(voglio ancora aggiungerci qualcosa )
“Che succede? Non riesci a dormire?”
tornando a letto devo averti svegliata. Mi guardi con quell’espressione ancora mezz’addormentata.
Non so perchè sussurri.
In questa baita siamo completamente soli.
Nel raggio di migliaia di chilometri credo che non ci sia nessun’altro essere umano.
Eppure tu parli sottovoce.
Quasi come se non volessi dimenticare le vecchie abitudini convinta che mantenendole le cose sembreranno più normali.

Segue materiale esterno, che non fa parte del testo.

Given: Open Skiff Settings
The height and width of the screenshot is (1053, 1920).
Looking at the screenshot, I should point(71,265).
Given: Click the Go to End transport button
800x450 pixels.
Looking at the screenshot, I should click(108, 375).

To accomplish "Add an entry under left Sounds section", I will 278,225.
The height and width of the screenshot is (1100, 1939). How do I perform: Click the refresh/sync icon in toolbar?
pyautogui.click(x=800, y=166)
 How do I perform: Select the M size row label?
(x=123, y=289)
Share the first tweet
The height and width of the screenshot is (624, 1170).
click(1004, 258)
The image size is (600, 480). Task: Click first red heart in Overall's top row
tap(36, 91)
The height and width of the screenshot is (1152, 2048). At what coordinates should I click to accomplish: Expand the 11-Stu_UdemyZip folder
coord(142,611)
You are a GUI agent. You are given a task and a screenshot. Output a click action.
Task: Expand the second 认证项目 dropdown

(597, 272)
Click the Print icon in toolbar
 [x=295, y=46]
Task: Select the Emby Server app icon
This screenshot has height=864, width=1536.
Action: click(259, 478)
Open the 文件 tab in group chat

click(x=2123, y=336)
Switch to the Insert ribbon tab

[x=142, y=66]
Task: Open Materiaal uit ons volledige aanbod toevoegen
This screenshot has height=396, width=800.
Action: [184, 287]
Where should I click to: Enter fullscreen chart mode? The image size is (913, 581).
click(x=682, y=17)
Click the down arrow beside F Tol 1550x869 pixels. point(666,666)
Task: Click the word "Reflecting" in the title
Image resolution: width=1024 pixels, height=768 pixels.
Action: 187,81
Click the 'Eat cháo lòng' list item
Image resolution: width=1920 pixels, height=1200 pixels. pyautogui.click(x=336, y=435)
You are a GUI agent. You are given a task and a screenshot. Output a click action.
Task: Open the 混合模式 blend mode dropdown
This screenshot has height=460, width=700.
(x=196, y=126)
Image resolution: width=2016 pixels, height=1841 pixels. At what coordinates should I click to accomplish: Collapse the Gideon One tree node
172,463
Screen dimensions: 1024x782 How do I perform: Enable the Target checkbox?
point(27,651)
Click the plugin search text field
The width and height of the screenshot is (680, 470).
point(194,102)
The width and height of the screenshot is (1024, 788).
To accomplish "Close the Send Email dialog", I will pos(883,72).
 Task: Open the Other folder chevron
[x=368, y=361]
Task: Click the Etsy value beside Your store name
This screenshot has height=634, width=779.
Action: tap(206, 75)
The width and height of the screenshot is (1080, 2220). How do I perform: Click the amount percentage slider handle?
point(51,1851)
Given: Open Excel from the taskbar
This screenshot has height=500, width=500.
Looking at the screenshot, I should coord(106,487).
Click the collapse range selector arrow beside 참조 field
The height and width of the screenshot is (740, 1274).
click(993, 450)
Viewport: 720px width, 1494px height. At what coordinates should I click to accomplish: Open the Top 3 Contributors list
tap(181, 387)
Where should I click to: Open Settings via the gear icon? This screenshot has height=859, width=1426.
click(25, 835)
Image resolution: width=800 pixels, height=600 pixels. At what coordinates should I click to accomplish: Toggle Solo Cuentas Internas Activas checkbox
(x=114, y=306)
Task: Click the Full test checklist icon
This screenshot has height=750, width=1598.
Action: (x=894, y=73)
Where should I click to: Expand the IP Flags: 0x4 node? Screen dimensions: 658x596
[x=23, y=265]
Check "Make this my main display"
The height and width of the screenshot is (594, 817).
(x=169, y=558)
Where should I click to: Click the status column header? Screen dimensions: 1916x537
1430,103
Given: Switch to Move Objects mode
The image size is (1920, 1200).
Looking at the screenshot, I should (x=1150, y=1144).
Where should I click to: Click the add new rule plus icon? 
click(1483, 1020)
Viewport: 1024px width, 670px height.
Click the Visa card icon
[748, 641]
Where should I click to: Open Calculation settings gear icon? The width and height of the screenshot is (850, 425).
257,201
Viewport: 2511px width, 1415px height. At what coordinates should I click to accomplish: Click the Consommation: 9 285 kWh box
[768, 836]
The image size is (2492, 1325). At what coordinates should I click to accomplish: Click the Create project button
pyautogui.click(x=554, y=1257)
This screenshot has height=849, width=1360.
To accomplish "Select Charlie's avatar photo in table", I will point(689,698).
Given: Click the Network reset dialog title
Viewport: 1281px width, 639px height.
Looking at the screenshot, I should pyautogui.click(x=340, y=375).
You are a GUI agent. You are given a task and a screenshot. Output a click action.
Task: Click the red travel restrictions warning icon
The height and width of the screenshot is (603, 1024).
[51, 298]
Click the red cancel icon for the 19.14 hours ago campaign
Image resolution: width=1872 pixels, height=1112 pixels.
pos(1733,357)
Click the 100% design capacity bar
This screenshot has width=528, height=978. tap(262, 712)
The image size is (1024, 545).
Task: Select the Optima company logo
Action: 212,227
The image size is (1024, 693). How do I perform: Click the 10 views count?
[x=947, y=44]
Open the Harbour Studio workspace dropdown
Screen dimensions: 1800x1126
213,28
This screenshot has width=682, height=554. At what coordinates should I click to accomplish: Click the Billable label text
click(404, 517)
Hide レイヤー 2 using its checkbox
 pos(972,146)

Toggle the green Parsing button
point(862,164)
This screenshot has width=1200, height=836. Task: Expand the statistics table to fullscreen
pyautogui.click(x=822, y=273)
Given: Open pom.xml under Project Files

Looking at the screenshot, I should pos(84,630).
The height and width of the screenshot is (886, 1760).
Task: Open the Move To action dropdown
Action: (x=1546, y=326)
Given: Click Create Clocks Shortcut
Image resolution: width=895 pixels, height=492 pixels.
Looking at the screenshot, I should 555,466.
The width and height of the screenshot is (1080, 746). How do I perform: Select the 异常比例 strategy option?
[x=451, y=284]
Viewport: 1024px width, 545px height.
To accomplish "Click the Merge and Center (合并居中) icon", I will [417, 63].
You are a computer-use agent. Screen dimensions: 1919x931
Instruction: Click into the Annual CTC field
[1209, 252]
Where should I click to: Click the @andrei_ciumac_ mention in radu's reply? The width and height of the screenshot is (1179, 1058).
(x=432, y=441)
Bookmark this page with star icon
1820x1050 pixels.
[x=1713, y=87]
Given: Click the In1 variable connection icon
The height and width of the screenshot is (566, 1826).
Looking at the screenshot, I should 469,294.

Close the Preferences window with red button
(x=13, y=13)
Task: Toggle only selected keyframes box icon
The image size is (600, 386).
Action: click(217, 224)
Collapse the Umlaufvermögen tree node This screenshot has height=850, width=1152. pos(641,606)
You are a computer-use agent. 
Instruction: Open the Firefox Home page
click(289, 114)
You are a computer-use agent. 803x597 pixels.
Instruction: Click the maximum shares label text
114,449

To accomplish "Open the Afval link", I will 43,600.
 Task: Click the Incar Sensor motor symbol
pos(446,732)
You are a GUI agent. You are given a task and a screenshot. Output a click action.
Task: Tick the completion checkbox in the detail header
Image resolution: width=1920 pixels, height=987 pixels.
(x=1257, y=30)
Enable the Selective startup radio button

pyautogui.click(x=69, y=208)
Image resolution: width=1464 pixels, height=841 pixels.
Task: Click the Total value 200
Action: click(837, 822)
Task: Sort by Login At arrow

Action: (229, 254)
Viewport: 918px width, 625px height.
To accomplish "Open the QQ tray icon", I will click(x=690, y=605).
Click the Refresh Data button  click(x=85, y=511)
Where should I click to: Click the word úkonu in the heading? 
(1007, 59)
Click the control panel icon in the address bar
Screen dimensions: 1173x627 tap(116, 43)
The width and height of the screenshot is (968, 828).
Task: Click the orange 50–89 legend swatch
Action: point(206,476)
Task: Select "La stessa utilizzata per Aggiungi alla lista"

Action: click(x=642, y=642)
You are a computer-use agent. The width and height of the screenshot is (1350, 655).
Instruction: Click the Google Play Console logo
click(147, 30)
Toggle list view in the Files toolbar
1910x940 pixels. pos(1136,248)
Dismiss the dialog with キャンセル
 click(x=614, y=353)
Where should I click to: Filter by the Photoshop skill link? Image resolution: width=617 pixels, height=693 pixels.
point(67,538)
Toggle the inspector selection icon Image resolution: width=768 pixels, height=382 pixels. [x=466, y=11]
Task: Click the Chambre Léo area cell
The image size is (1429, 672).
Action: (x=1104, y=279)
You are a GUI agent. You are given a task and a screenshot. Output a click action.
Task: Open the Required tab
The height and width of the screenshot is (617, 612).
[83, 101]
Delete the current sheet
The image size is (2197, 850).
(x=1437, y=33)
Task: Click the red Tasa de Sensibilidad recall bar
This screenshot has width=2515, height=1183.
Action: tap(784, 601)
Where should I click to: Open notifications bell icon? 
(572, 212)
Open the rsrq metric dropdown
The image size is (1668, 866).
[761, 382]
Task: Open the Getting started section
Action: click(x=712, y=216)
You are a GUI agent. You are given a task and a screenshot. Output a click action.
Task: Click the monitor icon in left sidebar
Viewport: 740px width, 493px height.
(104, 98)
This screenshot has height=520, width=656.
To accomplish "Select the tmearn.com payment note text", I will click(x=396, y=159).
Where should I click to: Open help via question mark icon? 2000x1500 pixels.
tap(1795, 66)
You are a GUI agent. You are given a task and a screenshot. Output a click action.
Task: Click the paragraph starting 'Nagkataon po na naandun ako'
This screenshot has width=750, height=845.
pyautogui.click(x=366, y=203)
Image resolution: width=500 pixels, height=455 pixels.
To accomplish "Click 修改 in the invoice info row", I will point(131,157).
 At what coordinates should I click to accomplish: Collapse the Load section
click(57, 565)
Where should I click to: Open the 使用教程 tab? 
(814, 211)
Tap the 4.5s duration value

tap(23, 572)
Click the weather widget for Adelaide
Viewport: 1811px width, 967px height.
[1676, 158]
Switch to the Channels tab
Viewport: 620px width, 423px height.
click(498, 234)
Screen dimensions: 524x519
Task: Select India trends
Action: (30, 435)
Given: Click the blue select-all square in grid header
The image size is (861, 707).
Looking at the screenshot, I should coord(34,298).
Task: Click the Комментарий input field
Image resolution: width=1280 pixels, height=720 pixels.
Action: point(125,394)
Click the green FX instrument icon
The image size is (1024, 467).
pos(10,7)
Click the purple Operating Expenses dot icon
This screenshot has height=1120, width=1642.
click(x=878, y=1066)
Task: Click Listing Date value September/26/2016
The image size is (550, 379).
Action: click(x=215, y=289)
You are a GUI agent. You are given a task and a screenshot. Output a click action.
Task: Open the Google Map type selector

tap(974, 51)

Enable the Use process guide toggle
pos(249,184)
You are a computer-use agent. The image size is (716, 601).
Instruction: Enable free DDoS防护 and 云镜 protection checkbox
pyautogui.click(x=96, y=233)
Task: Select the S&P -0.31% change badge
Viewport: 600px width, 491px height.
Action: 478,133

Non voglio preoccuparti e dirti che mi ha svegliato un rumore fra gli alberi. Forse l’ho solo immaginato.Fuori dalla finestra non ho visto niente e non ho più sentito nulla.
“tutto a posto”
rispondo abbracciandoti sotto quella pesante coperta .
“Adesso si”
dici stringendomi e appoggiando il tuo corpo contro il mio.
Addormentata ma al tempo stesso sinuosa colmi senza saperlo tutti i miei sensi.
Sei la sola cosa bella rimasta al mondo.
E hai scelto d’essere mia , nonostante tutto ciò che ci accade intorno.
“ti voglio”sussurro al tuo orecchio spostandoti i capelli per poter baciare il tuo lobo.
Non dici nulla , gli angoli della tua bocca si piegano in un pigro sorriso.
La mia mano è già impegnata ad accarezzare il tuo sesso.
“ti voglio adesso”
ripeto spingendoti a sdraiarti a pancia in su e mettendomi su di te.
Ho bisogno di te. Ho bisogno di sentirmi parte di quel mondo stupendo che nascondi dentro di te.
Sei la sola che può calmare l’ansia che mi ha svegliato.
Sei l’unica medicina di cui ho sempre bisogno.
TI bacio . Cerco la tua lingua .
Sento distintamente la mia erezione crescere al contatto con la tua pelle.
Le tue mani percorrono la mia schiena e scendono appoggiandosi sul mio sedere .
Spingendo il mio inguine contro al tuo.
I tuoi fianchi si muovono ,sincronizzandomi ai tuoi movimenti continuo a invadere la tua bocca .
Insesato bisogno di toglierti il respiro.
Affondo completamente dentro di te . Deciso . Bruco.
Improvviso e devastante piacere .
Vorrei che solo per un istante tu potessi sentire cosa si prova nel sentire la tua figa avvolgere e scaldare il mio cazzo.
Vorrei trovare un’aggettivo per poterti descrivere quella sensazione di sentirmi totalmente perso dentro di te.
Ansimo sfogando quel brivido ,rimanendo attaccato alle tue labbra.
ed inizio a muovermi in te.
Non mi basta. Non mi basta sentirti voglio vederti.
Voglio guardare i tuoi seni muoversi.
Voglio seguire il respiro dalle tue labbra fino al tuo ventre che sempre più veloce s’alza e s’abbassa.
Voglio guardare il mio cazzo dentro di te.
Mi metto in ginocchio scoprendoci , mentre continuo a muovermi dentro di te scopro il tuo clitoride iniziando a massaggiartelo piano.
Affondi di più la testa sul cuscino stringendo nei pugni il lenzuolo.
Ansimi .
Sento la tua figa diventare un lago caldo.
“Dio quanto sei bella!”
ansimo con la voce rotta spingendolo con più violenza in te.
Aumentando contemporaneamente la velocità delle dita sul tuo clitoride.
“Godi per me …vienimi sul cazzo!!” ansimo piegandomi su di te e succhiando con avidità un tuo capezzolo.
Non voglio essere romantico, voglio farti godere. Voglio sentirti perdere ogni controllo , voglio sentire l’orgasmo nel tuo corpo esplodere come una bomba .
Voglio sentirti aggrappata a me come se fossi la sola cosa che può salvarti.
Voglio che tu abbia lo stesso bisogno di me , che io ho di te!
Ansimi, sospiri, gemiti…
Ed ecco che il tuo orgasmo esplode potente innescando , il mio.
Affondo profondo e lascio che ti riempia baciandoti con passione.
“Non uscire”sussurri piano abbracciandomi ed allacciando le tue gambe alle mie “ti voglio sentire dentro ancora un pò”
“per tutto il tempo che vuoi”
dico guardandoti ed accarezznadoti il viso.
Secondo i miei calcoli domani sarà il primo giorno del 2023.
Da un anno siamo gli unici esseri umani di cui abbiamo notizia. Ci siamo rifugiati in questa baita lontano da tutto per stare lontani dagli zombie che girano per le città.